Srinivasan Padmini, Rindflesch Thomas
University of Iowa, Iowa City, IA 52242, USA.
Proc AMIA Symp. 2002:722-6.
We present a text mining application that exploits the MeSH heading subheading combinations present in MEDLINE records. The process begins with a user specified pair of subheadings. Co-occurring concepts qualified by these subheadings are regarded as being conceptually related and thus extracted. A parallel process using SemRep, a linguistic tool, also extracts conceptually related concept pairs from the titles of MEDLINE records. The pairs extracted via MeSH and the pairs extracted via SemRep are compared to yield a high confidence subset. These pairs are then combined to project a summary view associated with the selected subheading pair. For each concept the "diversity" in the set of related concepts is assessed. We suggest that this summary and the diversity indicators will be useful a health care practitioner or researcher. We illustrate this application with the subheading pair "drug therapy" and "therapeutic use" which approximates the treatment relationship between Drugs and Diseases.

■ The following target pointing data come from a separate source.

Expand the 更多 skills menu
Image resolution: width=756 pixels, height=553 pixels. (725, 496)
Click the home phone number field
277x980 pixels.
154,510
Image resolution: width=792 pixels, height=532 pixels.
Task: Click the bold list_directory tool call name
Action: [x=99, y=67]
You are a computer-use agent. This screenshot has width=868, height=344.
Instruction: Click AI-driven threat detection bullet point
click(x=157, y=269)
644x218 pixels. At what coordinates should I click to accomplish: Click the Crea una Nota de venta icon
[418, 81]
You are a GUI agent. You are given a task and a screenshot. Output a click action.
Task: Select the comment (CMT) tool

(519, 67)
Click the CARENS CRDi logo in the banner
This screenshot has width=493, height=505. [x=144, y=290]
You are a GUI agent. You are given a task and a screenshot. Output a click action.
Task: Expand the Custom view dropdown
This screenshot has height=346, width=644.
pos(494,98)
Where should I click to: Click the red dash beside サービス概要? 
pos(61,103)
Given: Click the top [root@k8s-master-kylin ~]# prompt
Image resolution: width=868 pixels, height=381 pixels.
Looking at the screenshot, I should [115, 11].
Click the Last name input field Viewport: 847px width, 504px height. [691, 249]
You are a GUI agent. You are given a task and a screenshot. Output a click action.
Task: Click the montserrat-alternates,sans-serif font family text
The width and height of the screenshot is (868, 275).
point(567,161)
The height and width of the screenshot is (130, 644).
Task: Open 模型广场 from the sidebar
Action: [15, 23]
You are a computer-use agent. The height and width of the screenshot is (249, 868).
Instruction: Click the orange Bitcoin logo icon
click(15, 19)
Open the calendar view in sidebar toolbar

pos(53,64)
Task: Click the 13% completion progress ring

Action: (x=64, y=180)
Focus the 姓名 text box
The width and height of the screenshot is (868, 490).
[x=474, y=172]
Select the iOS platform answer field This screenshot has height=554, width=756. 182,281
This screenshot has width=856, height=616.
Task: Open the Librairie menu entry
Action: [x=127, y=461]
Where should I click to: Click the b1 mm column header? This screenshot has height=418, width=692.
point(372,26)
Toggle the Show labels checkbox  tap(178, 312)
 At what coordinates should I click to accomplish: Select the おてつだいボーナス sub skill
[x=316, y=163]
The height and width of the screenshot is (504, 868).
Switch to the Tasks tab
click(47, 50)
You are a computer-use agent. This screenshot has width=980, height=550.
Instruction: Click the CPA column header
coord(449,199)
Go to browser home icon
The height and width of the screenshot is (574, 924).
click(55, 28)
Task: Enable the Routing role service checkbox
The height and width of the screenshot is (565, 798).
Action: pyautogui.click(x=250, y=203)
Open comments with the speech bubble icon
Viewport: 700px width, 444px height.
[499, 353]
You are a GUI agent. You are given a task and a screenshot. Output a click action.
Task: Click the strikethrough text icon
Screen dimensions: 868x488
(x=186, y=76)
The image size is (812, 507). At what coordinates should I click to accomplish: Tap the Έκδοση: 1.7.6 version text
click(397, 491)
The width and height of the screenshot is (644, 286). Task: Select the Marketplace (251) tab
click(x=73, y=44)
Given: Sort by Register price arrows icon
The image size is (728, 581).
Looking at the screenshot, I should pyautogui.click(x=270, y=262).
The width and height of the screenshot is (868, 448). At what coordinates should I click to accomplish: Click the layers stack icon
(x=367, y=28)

我们展示了一个文本挖掘应用程序,该程序利用了MEDLINE记录中存在的医学主题词(MeSH)标题副标题组合。该过程始于用户指定的一对副标题。由这些副标题限定的同时出现的概念被视为在概念上相关,因此被提取出来。使用语言工具SemRep的并行过程也从MEDLINE记录的标题中提取概念上相关的概念对。将通过MeSH提取的概念对与通过SemRep提取的概念对进行比较,以产生一个高置信度子集。然后将这些概念对组合起来,以呈现与所选副标题对相关的汇总视图。对于每个概念,评估相关概念集中的“多样性”。我们认为,这个汇总和多样性指标对医疗从业者或研究人员将是有用的。我们用副标题对“药物疗法”和“治疗用途”来说明这个应用程序,这近似于药物与疾病之间的治疗关系。